§ **EXTRACTED MATERIAL**
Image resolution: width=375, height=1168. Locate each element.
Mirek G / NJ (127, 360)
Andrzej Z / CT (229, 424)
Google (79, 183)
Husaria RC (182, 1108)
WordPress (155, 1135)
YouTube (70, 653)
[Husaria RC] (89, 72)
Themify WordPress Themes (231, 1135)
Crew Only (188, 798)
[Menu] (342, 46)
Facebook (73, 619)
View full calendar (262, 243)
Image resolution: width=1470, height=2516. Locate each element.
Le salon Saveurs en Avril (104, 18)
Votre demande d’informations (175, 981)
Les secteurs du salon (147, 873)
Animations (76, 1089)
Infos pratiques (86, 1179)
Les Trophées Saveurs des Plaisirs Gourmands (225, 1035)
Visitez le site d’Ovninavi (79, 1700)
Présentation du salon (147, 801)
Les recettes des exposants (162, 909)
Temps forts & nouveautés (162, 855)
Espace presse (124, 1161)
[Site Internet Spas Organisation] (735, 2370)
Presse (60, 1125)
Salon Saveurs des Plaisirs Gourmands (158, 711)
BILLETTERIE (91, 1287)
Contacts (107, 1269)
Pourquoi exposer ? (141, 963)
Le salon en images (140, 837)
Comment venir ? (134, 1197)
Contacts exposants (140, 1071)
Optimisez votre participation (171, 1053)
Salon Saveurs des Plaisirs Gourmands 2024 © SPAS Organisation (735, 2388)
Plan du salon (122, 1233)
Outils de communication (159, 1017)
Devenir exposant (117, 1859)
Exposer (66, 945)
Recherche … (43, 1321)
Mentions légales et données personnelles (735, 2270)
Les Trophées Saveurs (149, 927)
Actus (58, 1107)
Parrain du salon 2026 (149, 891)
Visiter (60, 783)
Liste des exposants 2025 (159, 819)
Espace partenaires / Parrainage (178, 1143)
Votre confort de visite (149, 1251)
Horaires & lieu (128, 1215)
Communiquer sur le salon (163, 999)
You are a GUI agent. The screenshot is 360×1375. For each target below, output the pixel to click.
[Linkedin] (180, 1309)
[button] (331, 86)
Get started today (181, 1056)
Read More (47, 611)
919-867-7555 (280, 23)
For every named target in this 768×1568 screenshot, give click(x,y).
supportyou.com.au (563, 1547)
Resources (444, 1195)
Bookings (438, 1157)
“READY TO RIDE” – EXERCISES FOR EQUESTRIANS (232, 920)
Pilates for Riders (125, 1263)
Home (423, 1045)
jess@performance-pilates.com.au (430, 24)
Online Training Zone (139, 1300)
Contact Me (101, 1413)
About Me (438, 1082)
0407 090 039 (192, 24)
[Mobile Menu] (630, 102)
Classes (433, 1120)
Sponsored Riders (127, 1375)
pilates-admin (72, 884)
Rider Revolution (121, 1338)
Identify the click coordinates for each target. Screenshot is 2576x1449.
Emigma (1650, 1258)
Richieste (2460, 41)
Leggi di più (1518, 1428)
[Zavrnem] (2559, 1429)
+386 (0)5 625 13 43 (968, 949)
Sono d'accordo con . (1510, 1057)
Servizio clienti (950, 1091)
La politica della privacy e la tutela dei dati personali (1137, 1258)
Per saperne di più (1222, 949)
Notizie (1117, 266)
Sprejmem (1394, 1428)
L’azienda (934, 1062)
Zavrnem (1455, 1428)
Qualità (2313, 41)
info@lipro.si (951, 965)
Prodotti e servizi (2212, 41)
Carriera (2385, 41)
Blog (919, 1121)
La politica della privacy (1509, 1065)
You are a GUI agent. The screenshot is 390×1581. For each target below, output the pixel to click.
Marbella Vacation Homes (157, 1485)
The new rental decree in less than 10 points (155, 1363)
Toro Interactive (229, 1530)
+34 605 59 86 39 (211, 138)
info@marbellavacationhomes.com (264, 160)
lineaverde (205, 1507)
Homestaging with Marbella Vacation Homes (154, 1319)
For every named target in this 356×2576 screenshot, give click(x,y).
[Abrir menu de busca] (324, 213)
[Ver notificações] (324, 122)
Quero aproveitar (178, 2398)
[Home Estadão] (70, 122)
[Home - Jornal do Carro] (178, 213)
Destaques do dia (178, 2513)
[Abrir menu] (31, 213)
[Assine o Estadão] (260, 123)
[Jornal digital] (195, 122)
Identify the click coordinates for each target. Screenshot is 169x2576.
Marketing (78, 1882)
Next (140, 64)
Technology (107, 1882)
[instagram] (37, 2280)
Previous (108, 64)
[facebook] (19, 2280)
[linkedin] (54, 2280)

§ **EXERCISE DIRECTIONS**
Scan the records above, then copy out each line that mentions "output".

§ **RESULT BELOW**
You are a GUI agent. The screenshot is 360×1375. For each target below, output the pixel to click.
You are a GUI agent. The screenshot is 390×1581. For each target below, output the pixel to click.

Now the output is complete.